When despair for the world grows in me, I go to the kitchen, where I can take all my tangled thoughts and turn them into a recipe. I respond to hopelessness with baking and it carries me forward. Sure, the solutions to the world's problems aren't solely found in my recipe for stollen, a German Christmas bread, but having something prepared for guests is part of that restorative work.

I felt the weight of December as the winter solstice, the longest night of the year, grew closer and closer. Baking helped me find my way back and helped me to remember that the light will return. Although the year is nearly at its darkest before December draws to a close, the light begins its steady pace of growing closer again.

Like Hildegard, I'm in my own pursuit of marrying the spiritual and commonplace. I found a mystical rhythm in the kitchen. It's a place where my hands are crafting something nourishing, rather than something harmful. Baking is an act of creativity and generosity. It is time spent with the Divine. As I knead bread dough, my hands match the rhythm of my breathing. My bread-baking rituals often include me standing barefoot in the kitchen, rolling up my sleeves and singing the Doxology.
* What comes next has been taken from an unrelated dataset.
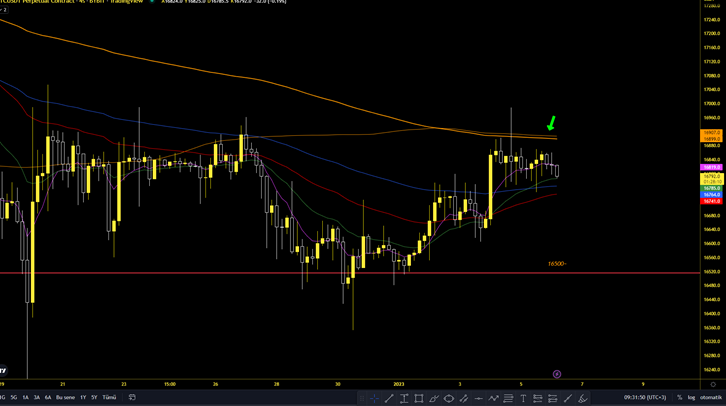Select the crosshair cursor tool
Image resolution: width=726 pixels, height=406 pixels.
(x=374, y=398)
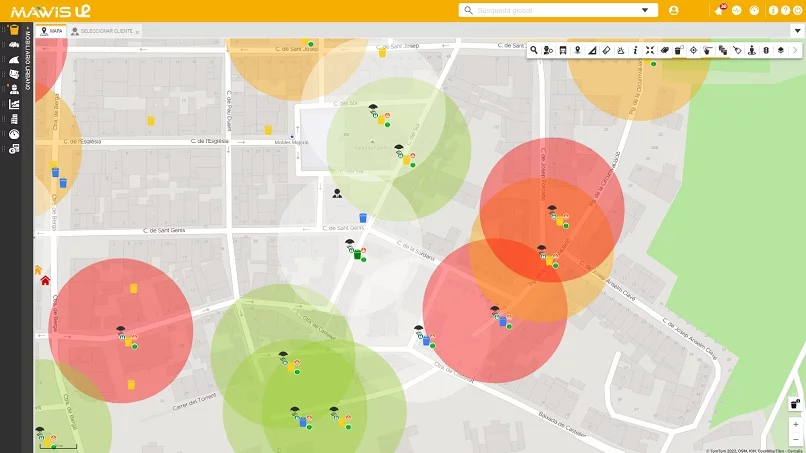
Task: Open the map layers stack icon
Action: pyautogui.click(x=781, y=50)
I adapted my own recipe based on several versions found online. Try baking Hildegard's cookies of joy for yourself.

  • 3/4 cup of unsalted butter, softened
  • 1 cup packed brown sugar
  • 3 egg yolks
  • 2 cups flour (Hildegard used whole wheat flour, but all-purpose flour works)
  • 1 1/2 tsp baking powder
  • 1/2 teaspoon of salt
  • 1 tsp cinnamon
  • 1 tsp nutmeg
  • 1/2 tsp ground cloves
  1. Cream together butter and sugar.
  2. Beat in egg yolks.
  3. In a separate bowl, combine flour, baking powder, salt, cinnamon, nutmeg and cloves.
  4. Gradually combine dry ingredients into wet ingredients. Don't overmix.
  5. Chill the dough in the fridge for 1 hour.
  6. Preheat the oven to 350 degrees Fahrenheit.
  7. Roll dough into 1-inch balls and place onto a parchment lined baking sheet. Press down to slightly flatten into 1-inch rounds.
  8. Bake for 12-15 minutes or until slightly golden around the edges.
  9. Leave cookies on the baking sheet for 5 minutes, then transfer onto a cooling rack.

Lately, I've been baking my way through Advent and finding recipes that reflect the produce that's in season around me. It helps to recalibrate my internal compass toward both the natural and liturgical seasons. Throughout Advent in particular, something holy takes place in the kitchen.
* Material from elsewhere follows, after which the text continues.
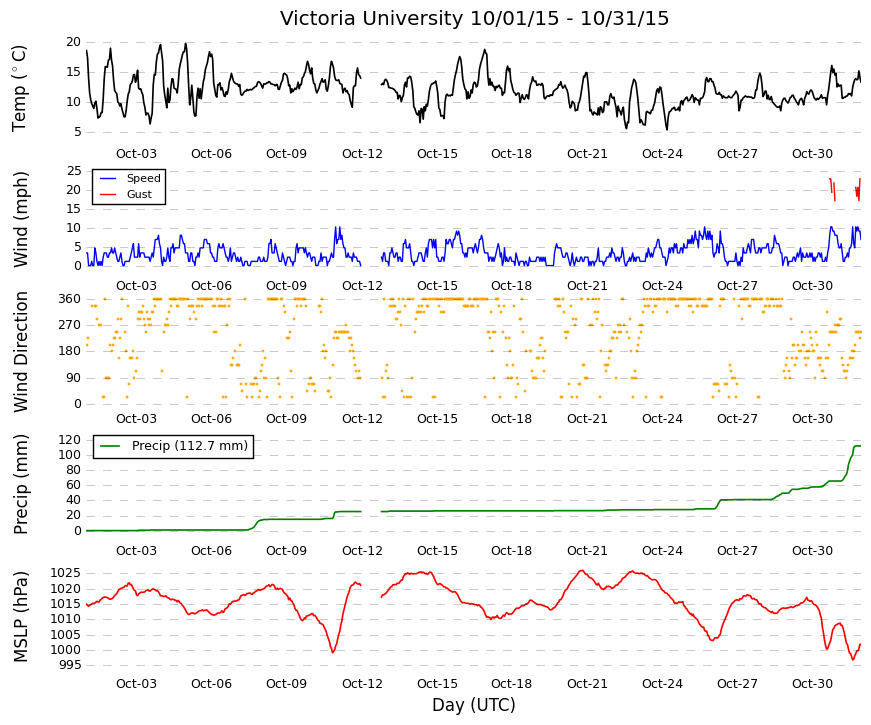Screen dimensions: 871x725
Task: Click Oct-30 tick under the MSLP chart
Action: pos(812,684)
Throughout the season, I have tried to bring traditions and memories of my German grandmother in the kitchen with me. I've made springerle cookies, which feature intricate, raised patterns that often tell stories from the Christian faith tradition. Mine are pressed with patterns of edelweiss flowers and St. Nicholas.

When the cookies emerge from the oven, they almost look too beautiful to eat. Yet having something so delicately lovely, made just for you to eat, is a kind of gift. I think that's part of what Hildegard was getting at with her cookies of joy.

Ecclesiastes 9:7 reminds us to "go, eat your bread with enjoyment and drink your wine with a merry heart, for God has long ago approved what you do." We dismiss the practice of baking as a frivolity, but there's a true transformation that happens in the kitchen. A collection of ingredients can become something entirely new. The very act of that thing being given to others is another kind of transformation.

Baking is a wonderful representation of Advent itself. Just as we await the sweet thing that's rising in the oven, in the Advent season, we keep watch for the long-awaited arrival of Christ. Just as yeast must ferment to make sourdough, we must wait with anticipation for the right season. The waiting that precedes is part of what makes the gift so miraculous. There's a steadying power in remaining hopeful in the dark. Perhaps that's exactly what we've been craving: receiving a gift we were not expecting.

I choose softness when the world expects cruelty. While the schemes of the world seek to bring despair, let me stir cranberries into my scone dough, shape them and dust them with sugar. The light of Advent grows brighter, and my oven keeps its steady warmth as something sweet slowly turns golden inside.